- [What the exercise asks]: The entries below hold a line with "Task: Collapse the" and a line with "Task: Click the 【フジ医療器オンラインショップ】 label text". Return those lines and all that lie between them, exactly and only.

- [Exercise inputs]:

[Start of section]

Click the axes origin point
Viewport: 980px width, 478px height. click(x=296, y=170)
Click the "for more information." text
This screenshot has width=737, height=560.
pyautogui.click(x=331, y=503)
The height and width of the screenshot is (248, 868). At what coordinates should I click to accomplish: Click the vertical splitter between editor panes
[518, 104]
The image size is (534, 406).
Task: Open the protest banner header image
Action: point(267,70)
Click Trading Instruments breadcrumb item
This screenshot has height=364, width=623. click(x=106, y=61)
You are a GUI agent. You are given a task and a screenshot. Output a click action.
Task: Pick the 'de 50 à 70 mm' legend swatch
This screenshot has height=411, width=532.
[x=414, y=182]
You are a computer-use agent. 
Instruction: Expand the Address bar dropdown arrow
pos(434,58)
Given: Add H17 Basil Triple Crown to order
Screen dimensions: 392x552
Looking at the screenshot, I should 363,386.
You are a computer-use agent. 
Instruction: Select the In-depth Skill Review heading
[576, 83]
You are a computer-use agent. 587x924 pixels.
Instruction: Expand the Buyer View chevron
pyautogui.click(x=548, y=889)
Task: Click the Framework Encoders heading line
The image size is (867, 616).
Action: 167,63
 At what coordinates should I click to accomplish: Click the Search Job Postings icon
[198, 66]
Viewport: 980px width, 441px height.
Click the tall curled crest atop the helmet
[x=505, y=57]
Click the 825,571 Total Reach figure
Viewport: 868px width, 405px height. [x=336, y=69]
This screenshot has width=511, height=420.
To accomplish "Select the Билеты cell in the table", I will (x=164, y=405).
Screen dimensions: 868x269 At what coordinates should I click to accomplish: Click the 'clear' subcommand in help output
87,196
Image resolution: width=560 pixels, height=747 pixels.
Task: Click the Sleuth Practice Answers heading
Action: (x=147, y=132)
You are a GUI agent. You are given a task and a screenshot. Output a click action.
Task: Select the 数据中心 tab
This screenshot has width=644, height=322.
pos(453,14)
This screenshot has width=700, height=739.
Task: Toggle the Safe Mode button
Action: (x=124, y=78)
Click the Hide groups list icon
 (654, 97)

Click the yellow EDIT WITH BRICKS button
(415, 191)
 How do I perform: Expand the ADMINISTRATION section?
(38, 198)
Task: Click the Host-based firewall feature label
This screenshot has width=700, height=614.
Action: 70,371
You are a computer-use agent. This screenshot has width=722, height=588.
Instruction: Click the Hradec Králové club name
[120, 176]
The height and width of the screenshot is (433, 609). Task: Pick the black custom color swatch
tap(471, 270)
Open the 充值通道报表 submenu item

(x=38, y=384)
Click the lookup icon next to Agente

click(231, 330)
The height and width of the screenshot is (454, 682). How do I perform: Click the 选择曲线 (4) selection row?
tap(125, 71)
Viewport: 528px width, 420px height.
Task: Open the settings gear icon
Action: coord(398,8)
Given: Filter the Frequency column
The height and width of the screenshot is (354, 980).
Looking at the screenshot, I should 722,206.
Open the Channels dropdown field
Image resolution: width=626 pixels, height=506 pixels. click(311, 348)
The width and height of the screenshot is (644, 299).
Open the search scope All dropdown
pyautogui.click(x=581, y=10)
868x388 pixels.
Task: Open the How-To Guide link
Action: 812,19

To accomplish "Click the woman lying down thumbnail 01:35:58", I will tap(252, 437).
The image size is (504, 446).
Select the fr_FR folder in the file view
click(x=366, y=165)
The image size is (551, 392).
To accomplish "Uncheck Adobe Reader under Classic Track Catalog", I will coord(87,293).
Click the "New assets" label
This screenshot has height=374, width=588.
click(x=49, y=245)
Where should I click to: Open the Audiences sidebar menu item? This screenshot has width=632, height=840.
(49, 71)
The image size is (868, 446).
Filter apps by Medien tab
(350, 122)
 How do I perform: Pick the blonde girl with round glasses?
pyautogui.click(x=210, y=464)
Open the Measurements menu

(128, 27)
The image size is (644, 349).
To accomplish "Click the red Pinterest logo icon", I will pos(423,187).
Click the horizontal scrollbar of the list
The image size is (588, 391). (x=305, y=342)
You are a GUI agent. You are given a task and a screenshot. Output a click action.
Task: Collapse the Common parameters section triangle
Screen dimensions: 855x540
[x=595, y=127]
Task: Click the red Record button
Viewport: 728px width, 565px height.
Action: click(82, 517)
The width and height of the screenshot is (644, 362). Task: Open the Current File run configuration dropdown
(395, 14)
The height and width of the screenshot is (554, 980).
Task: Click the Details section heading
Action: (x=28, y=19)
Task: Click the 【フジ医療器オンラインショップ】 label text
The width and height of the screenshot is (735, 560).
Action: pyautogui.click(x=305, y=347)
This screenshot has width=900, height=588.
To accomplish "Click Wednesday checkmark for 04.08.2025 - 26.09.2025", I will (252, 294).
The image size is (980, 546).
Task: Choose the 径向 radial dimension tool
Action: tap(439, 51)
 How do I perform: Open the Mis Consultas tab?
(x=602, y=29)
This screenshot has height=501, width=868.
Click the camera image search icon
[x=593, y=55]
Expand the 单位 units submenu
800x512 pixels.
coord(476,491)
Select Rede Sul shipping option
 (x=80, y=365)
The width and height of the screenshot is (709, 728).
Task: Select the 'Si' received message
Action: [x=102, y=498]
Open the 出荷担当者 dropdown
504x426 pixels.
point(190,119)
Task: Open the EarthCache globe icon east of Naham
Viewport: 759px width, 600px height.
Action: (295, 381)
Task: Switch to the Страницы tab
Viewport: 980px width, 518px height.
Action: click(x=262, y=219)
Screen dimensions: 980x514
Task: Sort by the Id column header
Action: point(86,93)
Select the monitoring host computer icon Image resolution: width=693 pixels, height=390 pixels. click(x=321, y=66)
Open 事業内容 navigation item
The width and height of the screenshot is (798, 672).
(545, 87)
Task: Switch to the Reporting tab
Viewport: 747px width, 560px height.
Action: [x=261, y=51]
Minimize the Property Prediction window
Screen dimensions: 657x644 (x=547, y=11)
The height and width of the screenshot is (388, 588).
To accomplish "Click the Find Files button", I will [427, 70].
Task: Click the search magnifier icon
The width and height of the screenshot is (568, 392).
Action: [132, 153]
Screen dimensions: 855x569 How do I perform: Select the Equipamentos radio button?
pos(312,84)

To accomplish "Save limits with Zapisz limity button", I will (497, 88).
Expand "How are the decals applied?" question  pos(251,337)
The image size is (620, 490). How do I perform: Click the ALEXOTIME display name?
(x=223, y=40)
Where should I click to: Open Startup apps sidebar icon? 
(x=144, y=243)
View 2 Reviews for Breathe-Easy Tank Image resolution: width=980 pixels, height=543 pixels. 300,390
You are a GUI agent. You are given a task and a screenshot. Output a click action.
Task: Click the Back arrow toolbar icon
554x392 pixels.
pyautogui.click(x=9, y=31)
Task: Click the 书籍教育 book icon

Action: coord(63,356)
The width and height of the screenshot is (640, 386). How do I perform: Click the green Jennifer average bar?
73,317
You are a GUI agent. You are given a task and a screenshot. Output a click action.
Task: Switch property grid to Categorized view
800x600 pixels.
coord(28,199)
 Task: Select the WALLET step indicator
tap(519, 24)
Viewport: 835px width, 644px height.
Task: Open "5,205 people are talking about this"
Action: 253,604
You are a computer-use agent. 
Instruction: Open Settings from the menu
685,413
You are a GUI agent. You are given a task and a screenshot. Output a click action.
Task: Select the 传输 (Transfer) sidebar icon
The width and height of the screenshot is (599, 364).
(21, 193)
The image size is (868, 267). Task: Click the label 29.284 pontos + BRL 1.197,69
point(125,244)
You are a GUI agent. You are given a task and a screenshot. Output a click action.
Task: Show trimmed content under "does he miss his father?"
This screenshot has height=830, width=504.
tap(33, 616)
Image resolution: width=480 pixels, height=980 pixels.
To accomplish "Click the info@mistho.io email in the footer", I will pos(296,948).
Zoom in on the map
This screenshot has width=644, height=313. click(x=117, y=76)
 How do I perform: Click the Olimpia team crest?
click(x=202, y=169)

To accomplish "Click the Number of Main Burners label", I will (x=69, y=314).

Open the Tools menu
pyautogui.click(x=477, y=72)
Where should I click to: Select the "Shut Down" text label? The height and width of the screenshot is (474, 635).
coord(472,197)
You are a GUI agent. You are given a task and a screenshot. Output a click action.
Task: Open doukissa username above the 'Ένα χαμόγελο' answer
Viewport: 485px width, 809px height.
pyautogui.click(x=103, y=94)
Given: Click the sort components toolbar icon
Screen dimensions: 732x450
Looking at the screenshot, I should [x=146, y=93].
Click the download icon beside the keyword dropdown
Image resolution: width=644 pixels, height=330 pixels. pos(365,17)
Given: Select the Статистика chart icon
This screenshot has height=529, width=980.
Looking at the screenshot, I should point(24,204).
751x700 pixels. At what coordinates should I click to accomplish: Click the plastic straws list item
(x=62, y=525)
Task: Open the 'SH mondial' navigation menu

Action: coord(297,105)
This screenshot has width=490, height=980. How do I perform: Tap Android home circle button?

[End of section]

- [Result of this exercise]:
Task: Collapse the Common parameters section triangle
Screen dimensions: 855x540
[x=595, y=127]
Task: Click the red Record button
Viewport: 728px width, 565px height.
Action: click(82, 517)
The width and height of the screenshot is (644, 362). Task: Open the Current File run configuration dropdown
(395, 14)
The height and width of the screenshot is (554, 980).
Task: Click the Details section heading
Action: (x=28, y=19)
Task: Click the 【フジ医療器オンラインショップ】 label text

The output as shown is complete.